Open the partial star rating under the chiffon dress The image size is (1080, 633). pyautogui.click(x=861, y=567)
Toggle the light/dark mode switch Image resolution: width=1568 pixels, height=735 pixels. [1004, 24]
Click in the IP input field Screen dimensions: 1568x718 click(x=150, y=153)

---

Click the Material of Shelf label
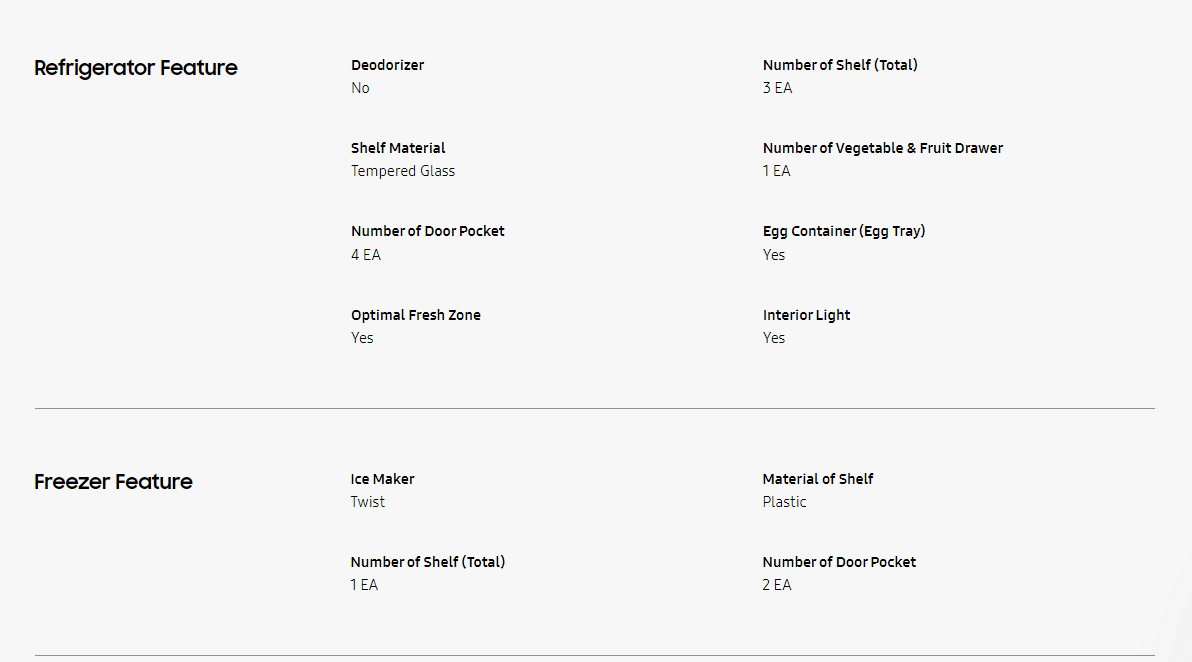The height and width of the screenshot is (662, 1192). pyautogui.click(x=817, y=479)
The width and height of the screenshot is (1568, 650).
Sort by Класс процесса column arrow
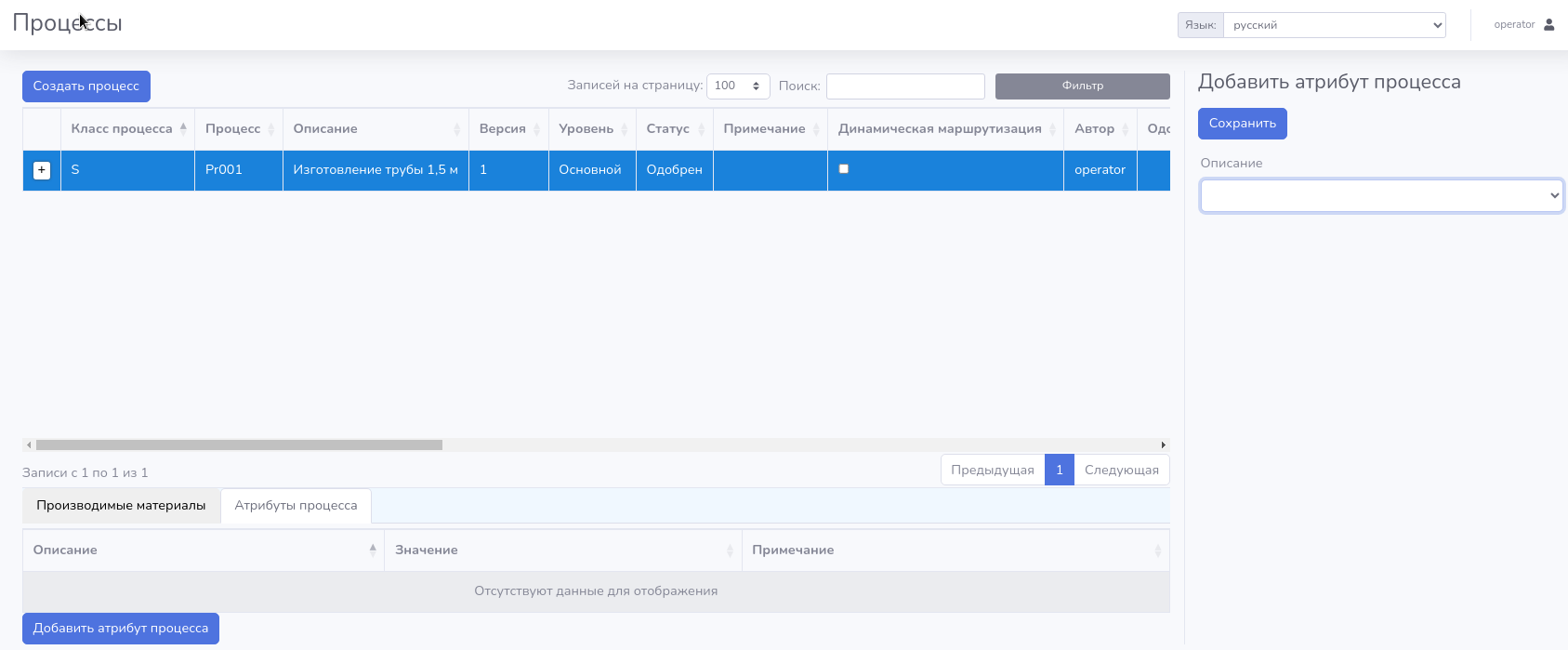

==

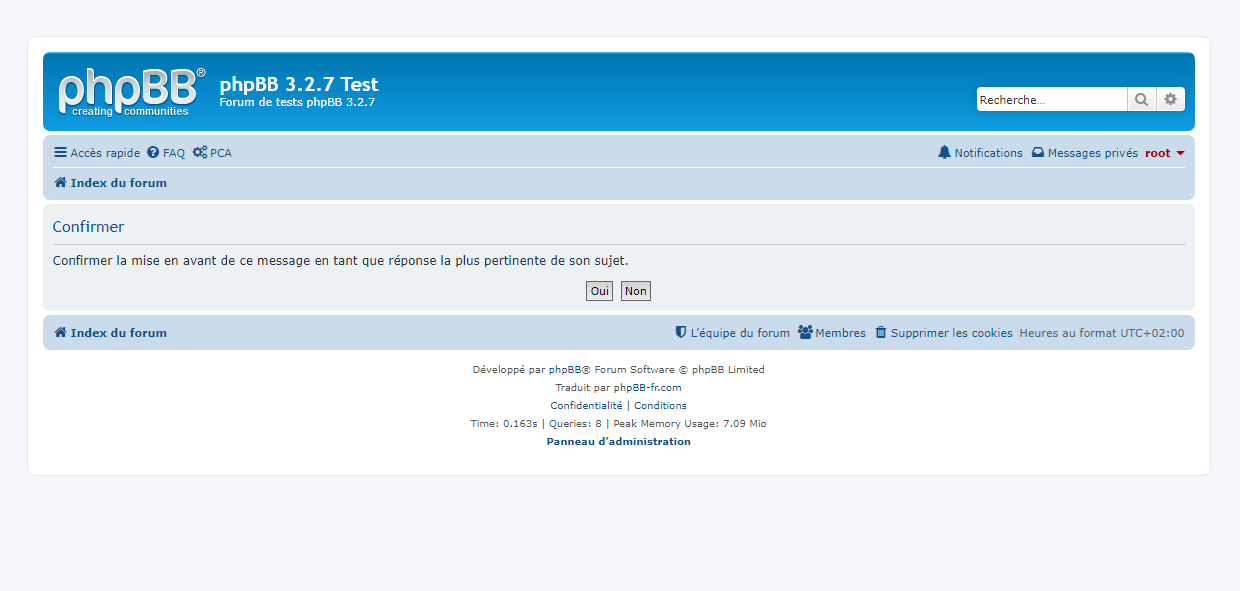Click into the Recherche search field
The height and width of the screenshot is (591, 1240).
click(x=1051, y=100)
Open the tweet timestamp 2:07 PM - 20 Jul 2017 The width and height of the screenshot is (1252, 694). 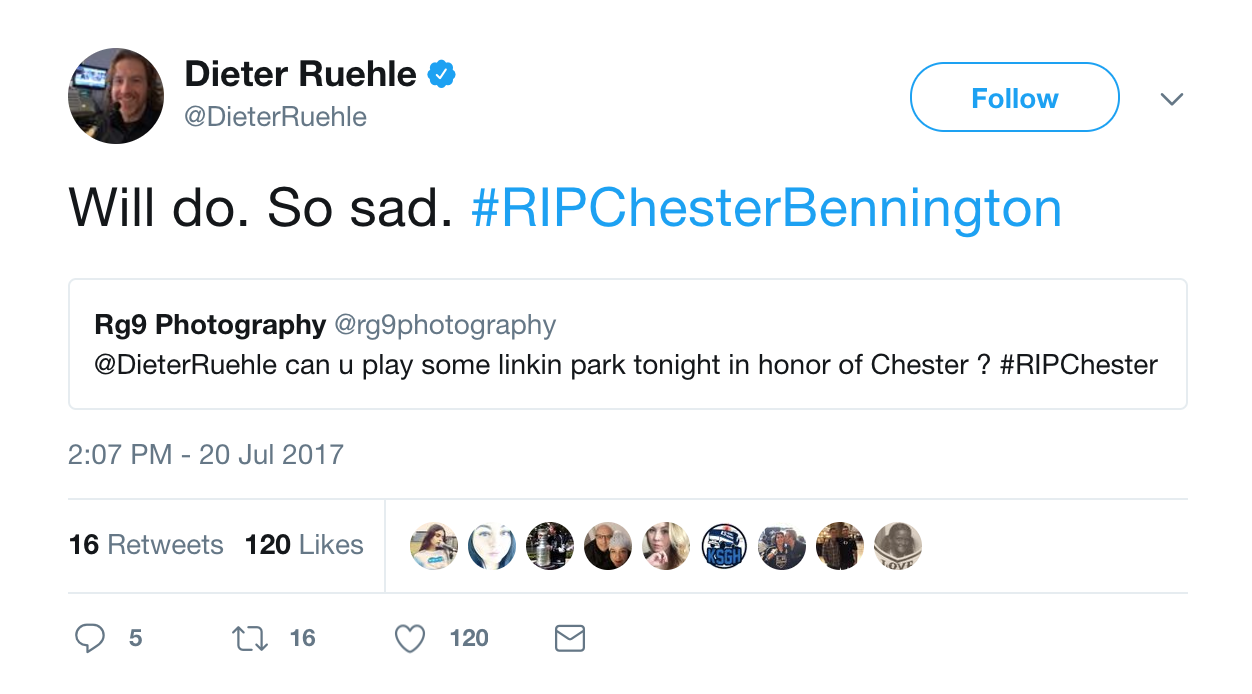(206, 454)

▶ [Task description]: Quote the listing lines exactly as they appear, starting at the line that contains "Open the partial" and ending at the line that contains "Click in the".

▶ [Worked solution]:
Open the partial star rating under the chiffon dress The image size is (1080, 633). pyautogui.click(x=861, y=567)
Toggle the light/dark mode switch Image resolution: width=1568 pixels, height=735 pixels. [1004, 24]
Click in the IP input field Screen dimensions: 1568x718 click(x=150, y=153)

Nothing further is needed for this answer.